---- SOURCE INFORMATION
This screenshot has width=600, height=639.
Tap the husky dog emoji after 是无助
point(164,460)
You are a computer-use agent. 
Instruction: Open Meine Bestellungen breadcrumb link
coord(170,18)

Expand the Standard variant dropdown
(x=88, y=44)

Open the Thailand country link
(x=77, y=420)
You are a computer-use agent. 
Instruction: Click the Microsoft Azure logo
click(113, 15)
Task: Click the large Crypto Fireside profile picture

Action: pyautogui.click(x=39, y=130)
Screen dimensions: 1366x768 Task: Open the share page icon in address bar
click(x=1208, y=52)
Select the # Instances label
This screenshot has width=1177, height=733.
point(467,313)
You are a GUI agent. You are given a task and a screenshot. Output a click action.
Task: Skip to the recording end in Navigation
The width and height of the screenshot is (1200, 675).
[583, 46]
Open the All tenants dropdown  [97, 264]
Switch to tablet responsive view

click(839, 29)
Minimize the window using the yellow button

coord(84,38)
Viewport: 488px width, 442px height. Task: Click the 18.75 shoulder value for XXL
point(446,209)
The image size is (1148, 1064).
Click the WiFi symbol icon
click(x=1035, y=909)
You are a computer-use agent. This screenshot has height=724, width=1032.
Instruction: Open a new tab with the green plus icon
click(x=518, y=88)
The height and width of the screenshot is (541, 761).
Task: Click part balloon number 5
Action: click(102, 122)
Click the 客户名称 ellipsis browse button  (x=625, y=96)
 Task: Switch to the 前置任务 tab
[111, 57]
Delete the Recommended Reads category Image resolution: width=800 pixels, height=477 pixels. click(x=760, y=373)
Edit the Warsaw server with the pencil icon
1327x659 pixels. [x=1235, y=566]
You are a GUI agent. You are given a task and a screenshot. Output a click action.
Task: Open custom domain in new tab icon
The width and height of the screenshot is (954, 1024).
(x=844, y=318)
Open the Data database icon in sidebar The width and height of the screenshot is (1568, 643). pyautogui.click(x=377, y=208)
--------
Could you restate, word for word, the lines above from the one with "Viewport: 488px width, 442px" to the one with "You are a computer-use agent. This", both included?

**ANSWER SPACE:**
Viewport: 488px width, 442px height. Task: Click the 18.75 shoulder value for XXL
point(446,209)
The image size is (1148, 1064).
Click the WiFi symbol icon
click(x=1035, y=909)
You are a computer-use agent. This screenshot has height=724, width=1032.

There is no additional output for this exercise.